Janot diz que visita a Maia foi 'de cortesia'

Procurador-geral da República se reúne com presidente da Câmara e outros três deputados; segundo ele, para manter 'diálogo aberto' com o Parlamento

Julia Lindner, O Estado de S.Paulo

20 Dezembro 2016 | 11h54

BRASÍLIA - O procurador-geral da República, Rodrigo Janot, afirmou na manhã desta terça-feira, 20, que a visita ao presidente da Câmara, Rodrigo Maia (DEM-RJ), foi uma "cortesia" para manter o "diálogo aberto" com o Parlamento. "(A reunião) foi para demonstrar o respeito do Ministério Público Federal (MPF) ao Parlamento, à Casa Legislativa, e que esse diálogo seja mantido no ano de 2017", declarou Janot após o encontro.

Ele negou que tenha havido algum tipo de constrangimento na reunião por causa das denúncias apresentadas recentemente pela PGR contra parlamentares. Janot também evitou responder perguntas sobre os acordos de delação premiada de executivos Odebrecht, mas disse que é preciso "esperar a volta" do Supremo Tribunal Federal" (STF) do recesso da Corte para a abertura dos primeiros inquéritos. A delação do ex-executivo da empresa Cláudio Melo Filho relata a atuação de Maia em favor da empreiteira. Maia aparece atrelado a pagamentos indevidos por atuação em favor da empresa na aprovação de uma medida provisória.
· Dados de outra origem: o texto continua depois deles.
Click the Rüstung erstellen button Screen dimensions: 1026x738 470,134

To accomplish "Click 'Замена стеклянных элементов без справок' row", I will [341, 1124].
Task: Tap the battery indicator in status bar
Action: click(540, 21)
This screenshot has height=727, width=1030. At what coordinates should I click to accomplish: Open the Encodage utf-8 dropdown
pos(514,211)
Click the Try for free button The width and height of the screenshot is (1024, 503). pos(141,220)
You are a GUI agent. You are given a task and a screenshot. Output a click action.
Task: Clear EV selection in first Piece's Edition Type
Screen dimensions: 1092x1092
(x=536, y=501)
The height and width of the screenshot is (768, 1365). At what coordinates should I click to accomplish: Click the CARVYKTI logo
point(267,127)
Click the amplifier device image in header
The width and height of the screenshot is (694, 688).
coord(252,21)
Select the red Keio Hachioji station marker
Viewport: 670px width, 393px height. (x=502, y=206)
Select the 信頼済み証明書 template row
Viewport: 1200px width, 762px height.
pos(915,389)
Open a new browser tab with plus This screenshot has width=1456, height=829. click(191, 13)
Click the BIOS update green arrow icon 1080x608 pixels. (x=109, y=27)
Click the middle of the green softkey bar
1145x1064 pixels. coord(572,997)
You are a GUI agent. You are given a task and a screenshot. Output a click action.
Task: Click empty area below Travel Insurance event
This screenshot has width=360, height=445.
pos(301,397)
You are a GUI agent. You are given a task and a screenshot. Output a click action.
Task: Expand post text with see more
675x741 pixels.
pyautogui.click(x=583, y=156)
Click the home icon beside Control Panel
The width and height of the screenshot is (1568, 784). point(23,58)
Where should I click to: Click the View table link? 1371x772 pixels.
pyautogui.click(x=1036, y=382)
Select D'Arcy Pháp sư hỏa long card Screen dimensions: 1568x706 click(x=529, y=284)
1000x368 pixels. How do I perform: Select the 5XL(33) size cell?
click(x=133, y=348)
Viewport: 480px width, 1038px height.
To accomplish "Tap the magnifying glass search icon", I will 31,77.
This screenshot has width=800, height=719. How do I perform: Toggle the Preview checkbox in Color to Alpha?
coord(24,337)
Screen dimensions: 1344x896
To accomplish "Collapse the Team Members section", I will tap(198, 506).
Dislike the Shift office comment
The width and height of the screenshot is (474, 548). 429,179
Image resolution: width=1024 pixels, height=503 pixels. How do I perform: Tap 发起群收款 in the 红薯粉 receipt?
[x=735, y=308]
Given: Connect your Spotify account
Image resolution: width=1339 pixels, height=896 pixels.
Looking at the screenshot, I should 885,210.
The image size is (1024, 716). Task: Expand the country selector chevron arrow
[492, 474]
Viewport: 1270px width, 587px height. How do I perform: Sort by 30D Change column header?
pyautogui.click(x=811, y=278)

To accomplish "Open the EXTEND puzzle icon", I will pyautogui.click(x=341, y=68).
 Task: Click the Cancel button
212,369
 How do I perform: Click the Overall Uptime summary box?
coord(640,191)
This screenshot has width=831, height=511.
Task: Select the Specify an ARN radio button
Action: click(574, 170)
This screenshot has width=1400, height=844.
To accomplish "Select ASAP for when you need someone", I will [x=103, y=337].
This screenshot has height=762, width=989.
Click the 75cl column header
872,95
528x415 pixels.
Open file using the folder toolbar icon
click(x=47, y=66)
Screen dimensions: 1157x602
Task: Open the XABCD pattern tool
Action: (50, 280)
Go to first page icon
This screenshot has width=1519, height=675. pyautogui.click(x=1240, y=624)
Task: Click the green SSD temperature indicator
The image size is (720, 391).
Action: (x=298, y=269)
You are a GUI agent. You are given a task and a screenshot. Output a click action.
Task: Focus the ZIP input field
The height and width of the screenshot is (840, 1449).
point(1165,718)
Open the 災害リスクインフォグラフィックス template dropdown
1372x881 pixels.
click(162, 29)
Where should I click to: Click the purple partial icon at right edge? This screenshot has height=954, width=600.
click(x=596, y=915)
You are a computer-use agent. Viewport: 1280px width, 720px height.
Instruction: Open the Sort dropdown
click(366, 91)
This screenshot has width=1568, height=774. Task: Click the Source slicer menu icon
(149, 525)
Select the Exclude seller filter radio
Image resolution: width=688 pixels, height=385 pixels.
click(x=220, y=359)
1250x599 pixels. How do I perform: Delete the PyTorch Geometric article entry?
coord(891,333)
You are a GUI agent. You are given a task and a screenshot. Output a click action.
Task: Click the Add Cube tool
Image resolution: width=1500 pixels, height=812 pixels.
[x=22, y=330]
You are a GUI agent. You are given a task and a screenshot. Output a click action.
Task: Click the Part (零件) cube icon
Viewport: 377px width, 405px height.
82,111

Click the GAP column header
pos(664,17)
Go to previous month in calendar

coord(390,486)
Também participaram da conversa desta manhã o líder do DEM, Pauderney Avelino (AM), e os deputados Marcos Rogério (DEM-RO) e Osmar Serraglio (PMDB-PR). Rogério foi o relator do processo de cassação do ex-presidente da Câmara, Eduardo Cunha (PMDB-RJ), no Conselho de Ética. Já Serraglio é o presidente da Comissão de Constituição e Justiça (CCJ). O encontro durou cerca de meia hora.